_WORK REQUIRED_
A picture-free, exact copy of all the records below is the goal.

Saved data entries:
=== Begin Enclosure ===

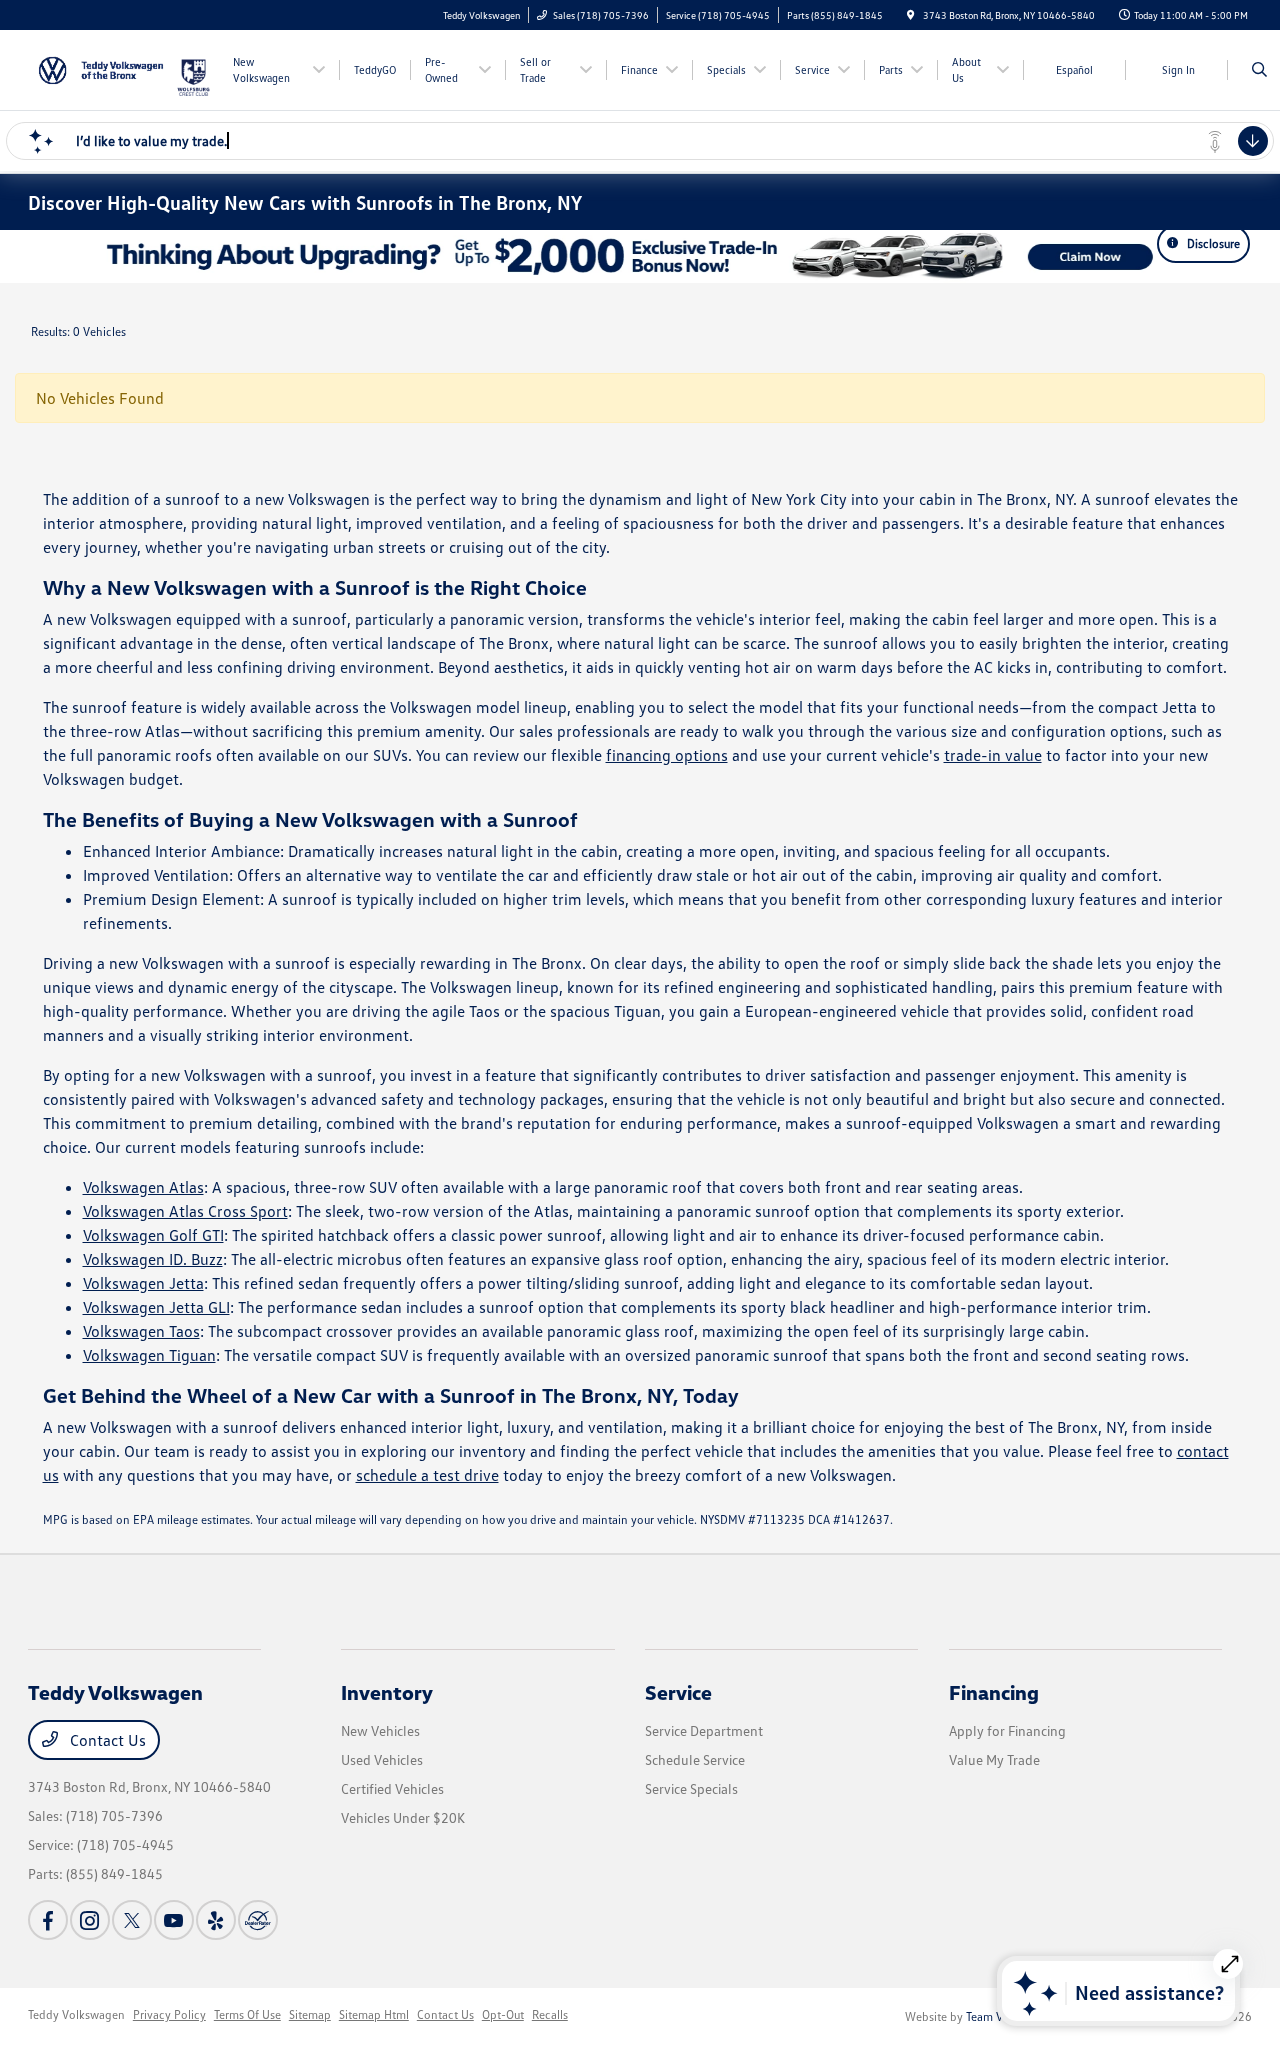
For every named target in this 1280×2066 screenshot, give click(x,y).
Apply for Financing (1007, 1730)
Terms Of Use (247, 2014)
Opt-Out (503, 2014)
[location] (911, 15)
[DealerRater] (258, 1920)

=== End Enclosure ===

_EXPECTED ANSWER_
For every named target in this 1280×2066 screenshot, give click(x,y).
Apply for Financing (1007, 1730)
Terms Of Use (247, 2014)
Opt-Out (503, 2014)
[location] (911, 15)
[DealerRater] (258, 1920)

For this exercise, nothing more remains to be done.